Unlike Hirsh, Loubert had only recently gravitated to film. "I had been hitchhiking in Europe during the previous summer, and I got a ride with an Italian film director visiting locations," he remembers. "I hadn't heard of him. When I got home I looked up his films-it was Gillo Pontecorvo, a brilliant political filmmaker who had directed The Battle of Algiers. That was the beginning for me."
Loubert bought a 16mm Bolex camera and started to play around with it. He was accepted by the London Film School, but decided not to go. Although York did not have a film program, Hirsh and Loubert made several small films as academic essays and projects. Then Hirsh shot a longer-format film with his partner Jack Christie and Tuli Kupferberg, a member of the satirical rock group The Fugs. With the revolutionary 1960s spirit of creative experimentation and freedom of expression reaching its zenith, Hirsh and Loubert, like many of their boomer peers, giddily rode the wave of the zeitgeist.

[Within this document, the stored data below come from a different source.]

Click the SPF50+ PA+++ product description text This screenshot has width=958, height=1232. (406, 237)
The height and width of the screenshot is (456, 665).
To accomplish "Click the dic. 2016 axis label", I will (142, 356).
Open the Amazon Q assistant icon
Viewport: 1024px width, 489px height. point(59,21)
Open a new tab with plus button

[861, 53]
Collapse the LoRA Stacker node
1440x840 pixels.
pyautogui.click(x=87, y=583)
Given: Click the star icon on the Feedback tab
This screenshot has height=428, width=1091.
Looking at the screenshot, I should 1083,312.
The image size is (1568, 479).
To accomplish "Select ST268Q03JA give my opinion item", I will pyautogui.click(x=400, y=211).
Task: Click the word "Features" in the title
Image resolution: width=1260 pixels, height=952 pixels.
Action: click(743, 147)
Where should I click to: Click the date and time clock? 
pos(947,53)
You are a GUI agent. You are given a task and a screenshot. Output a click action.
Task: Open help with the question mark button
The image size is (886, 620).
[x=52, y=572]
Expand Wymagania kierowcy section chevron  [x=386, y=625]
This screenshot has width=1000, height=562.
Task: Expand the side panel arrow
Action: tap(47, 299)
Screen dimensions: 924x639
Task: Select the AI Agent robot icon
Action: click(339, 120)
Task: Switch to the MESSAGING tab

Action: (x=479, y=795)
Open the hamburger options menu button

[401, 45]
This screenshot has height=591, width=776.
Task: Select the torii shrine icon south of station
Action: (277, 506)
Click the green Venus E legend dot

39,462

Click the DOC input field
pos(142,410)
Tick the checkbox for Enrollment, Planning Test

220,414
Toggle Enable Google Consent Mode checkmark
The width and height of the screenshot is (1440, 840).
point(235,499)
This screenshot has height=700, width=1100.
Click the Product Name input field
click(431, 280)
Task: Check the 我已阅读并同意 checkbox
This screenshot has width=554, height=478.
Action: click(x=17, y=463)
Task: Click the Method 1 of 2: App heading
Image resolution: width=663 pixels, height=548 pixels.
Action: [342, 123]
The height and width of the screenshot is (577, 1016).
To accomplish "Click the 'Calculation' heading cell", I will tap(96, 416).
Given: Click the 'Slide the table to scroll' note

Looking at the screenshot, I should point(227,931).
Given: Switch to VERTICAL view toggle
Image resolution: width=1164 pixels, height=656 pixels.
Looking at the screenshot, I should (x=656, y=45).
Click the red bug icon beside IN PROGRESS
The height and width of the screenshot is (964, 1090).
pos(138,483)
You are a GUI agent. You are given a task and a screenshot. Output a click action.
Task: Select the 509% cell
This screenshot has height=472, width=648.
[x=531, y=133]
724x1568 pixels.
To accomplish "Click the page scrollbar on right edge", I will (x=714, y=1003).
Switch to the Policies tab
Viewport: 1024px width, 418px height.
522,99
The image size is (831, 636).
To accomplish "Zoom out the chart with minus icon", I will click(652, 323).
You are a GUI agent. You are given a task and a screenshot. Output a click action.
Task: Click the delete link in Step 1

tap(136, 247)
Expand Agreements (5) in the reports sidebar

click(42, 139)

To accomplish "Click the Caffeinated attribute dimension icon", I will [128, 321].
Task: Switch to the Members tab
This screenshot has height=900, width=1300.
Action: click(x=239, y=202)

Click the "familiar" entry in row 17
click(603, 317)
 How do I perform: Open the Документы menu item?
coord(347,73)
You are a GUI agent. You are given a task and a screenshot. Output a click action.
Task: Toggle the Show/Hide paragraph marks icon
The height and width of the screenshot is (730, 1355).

Loubert quit York in his fourth year, and he and Hirsh went to work for the American film company Cineplast, a producer of commercials using plasticine animation.
When the two left Cineplast, "we didn't have a cent in our pockets," recalls Loubert. "We didn't know what a career was. That first bit of misfortune gave us a renewed desire to follow our own path. Michael and I were certain of what we wanted to do and the spirit with which we wanted to do it."
Even though a film and TV production industry did not really exist in Canada, Hirsh and Loubert decided to start their own company along with friends Jack Christie and Peter Dewdney. In sync with the times, they dubbed it Laff Arts.
"We threw ourselves into the venture without really knowing where it would take us," reflects Loubert. "We were full of energy and dreams, but had no idea what we would be facing, nor were we aware of what we could achieve."
It was then, through a chance phone conversation, that they encountered Clive Smith, an ebullient English animator, artist and musician endowed with an excellent reputation and abounding creativity. A graduate of London's Ealing School of Art, where he earned a degree in Design and Kinetic Art, Smith began his career in 1964 with the small West London animation studio Group Two, animating The Beatles and The Lone Ranger series.
In 1967, after working as a freelancer on the Beatles' animated feature film Yellow Submarine, Smith moved to Canada to work for Al Guest and Vladimir Geotzleman as a senior animator and designer on several short films and commercials. Among his many activities, Smith played in a band called "O" with budding Toronto rock legend Carole Pope, who also painted cels for Al Guest. Today, Guest, the creator of Rocket Robin Hood, is considered one of the founding fathers of Canadian animation.